> WHAT THE TASK ASKS: Revise the lines below by replacing each "computer-use agent" with "desktop agent" and keeping everything else the same.
________________________________________
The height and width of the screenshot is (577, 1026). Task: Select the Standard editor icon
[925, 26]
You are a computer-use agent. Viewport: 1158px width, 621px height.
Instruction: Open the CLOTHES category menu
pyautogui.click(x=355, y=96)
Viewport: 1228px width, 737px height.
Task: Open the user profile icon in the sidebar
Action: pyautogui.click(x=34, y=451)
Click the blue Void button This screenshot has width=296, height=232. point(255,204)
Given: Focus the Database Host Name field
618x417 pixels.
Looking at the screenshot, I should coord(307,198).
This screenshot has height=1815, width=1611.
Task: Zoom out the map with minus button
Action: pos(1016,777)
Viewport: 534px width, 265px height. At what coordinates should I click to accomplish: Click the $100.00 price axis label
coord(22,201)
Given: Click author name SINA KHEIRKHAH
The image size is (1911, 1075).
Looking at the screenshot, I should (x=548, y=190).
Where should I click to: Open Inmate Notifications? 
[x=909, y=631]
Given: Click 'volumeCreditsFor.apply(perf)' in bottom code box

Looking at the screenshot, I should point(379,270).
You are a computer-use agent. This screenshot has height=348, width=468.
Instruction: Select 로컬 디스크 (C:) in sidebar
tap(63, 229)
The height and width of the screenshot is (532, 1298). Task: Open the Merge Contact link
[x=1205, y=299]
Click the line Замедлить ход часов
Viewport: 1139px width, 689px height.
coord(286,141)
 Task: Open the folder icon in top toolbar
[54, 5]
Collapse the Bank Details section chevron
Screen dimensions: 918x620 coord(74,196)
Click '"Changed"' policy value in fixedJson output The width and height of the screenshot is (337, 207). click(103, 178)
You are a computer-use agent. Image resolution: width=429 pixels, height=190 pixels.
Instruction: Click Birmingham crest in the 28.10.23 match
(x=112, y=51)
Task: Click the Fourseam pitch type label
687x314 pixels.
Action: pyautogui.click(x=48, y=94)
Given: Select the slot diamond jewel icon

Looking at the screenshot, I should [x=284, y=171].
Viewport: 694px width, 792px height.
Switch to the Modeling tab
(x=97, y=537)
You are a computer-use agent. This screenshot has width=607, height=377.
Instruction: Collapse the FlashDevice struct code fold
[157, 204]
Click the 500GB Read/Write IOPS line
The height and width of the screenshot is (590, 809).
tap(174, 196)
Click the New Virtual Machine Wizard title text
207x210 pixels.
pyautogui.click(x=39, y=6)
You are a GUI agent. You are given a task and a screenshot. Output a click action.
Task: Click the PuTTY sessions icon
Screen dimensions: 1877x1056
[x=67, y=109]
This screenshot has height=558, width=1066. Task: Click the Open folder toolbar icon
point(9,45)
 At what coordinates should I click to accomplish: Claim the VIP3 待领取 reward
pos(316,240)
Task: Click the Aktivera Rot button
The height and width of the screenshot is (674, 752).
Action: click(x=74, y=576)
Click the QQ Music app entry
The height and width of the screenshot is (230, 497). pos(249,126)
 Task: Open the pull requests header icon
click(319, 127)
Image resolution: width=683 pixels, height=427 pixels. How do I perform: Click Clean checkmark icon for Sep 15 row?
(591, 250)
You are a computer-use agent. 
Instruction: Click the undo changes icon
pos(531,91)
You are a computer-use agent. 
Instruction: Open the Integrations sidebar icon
________________________________________
> RESPONSE TO THE EXERCISE:
The height and width of the screenshot is (577, 1026). Task: Select the Standard editor icon
[925, 26]
You are a desktop agent. Viewport: 1158px width, 621px height.
Instruction: Open the CLOTHES category menu
pyautogui.click(x=355, y=96)
Viewport: 1228px width, 737px height.
Task: Open the user profile icon in the sidebar
Action: pyautogui.click(x=34, y=451)
Click the blue Void button This screenshot has width=296, height=232. point(255,204)
Given: Focus the Database Host Name field
618x417 pixels.
Looking at the screenshot, I should coord(307,198).
This screenshot has height=1815, width=1611.
Task: Zoom out the map with minus button
Action: pos(1016,777)
Viewport: 534px width, 265px height. At what coordinates should I click to accomplish: Click the $100.00 price axis label
coord(22,201)
Given: Click author name SINA KHEIRKHAH
The image size is (1911, 1075).
Looking at the screenshot, I should (x=548, y=190).
Where should I click to: Open Inmate Notifications? 
[x=909, y=631]
Given: Click 'volumeCreditsFor.apply(perf)' in bottom code box

Looking at the screenshot, I should point(379,270).
You are a desktop agent. This screenshot has height=348, width=468.
Instruction: Select 로컬 디스크 (C:) in sidebar
tap(63, 229)
The height and width of the screenshot is (532, 1298). Task: Open the Merge Contact link
[x=1205, y=299]
Click the line Замедлить ход часов
Viewport: 1139px width, 689px height.
coord(286,141)
 Task: Open the folder icon in top toolbar
[54, 5]
Collapse the Bank Details section chevron
Screen dimensions: 918x620 coord(74,196)
Click '"Changed"' policy value in fixedJson output The width and height of the screenshot is (337, 207). click(103, 178)
You are a desktop agent. Image resolution: width=429 pixels, height=190 pixels.
Instruction: Click Birmingham crest in the 28.10.23 match
(x=112, y=51)
Task: Click the Fourseam pitch type label
687x314 pixels.
Action: pyautogui.click(x=48, y=94)
Given: Select the slot diamond jewel icon

Looking at the screenshot, I should [x=284, y=171].
Viewport: 694px width, 792px height.
Switch to the Modeling tab
(x=97, y=537)
You are a desktop agent. This screenshot has width=607, height=377.
Instruction: Collapse the FlashDevice struct code fold
[157, 204]
Click the 500GB Read/Write IOPS line
The height and width of the screenshot is (590, 809).
tap(174, 196)
Click the New Virtual Machine Wizard title text
207x210 pixels.
pyautogui.click(x=39, y=6)
You are a GUI agent. You are given a task and a screenshot. Output a click action.
Task: Click the PuTTY sessions icon
Screen dimensions: 1877x1056
[x=67, y=109]
This screenshot has height=558, width=1066. Task: Click the Open folder toolbar icon
point(9,45)
 At what coordinates should I click to accomplish: Claim the VIP3 待领取 reward
pos(316,240)
Task: Click the Aktivera Rot button
The height and width of the screenshot is (674, 752).
Action: click(x=74, y=576)
Click the QQ Music app entry
The height and width of the screenshot is (230, 497). pos(249,126)
 Task: Open the pull requests header icon
click(319, 127)
Image resolution: width=683 pixels, height=427 pixels. How do I perform: Click Clean checkmark icon for Sep 15 row?
(591, 250)
You are a desktop agent. 
Instruction: Click the undo changes icon
pos(531,91)
You are a desktop agent. 
Instruction: Open the Integrations sidebar icon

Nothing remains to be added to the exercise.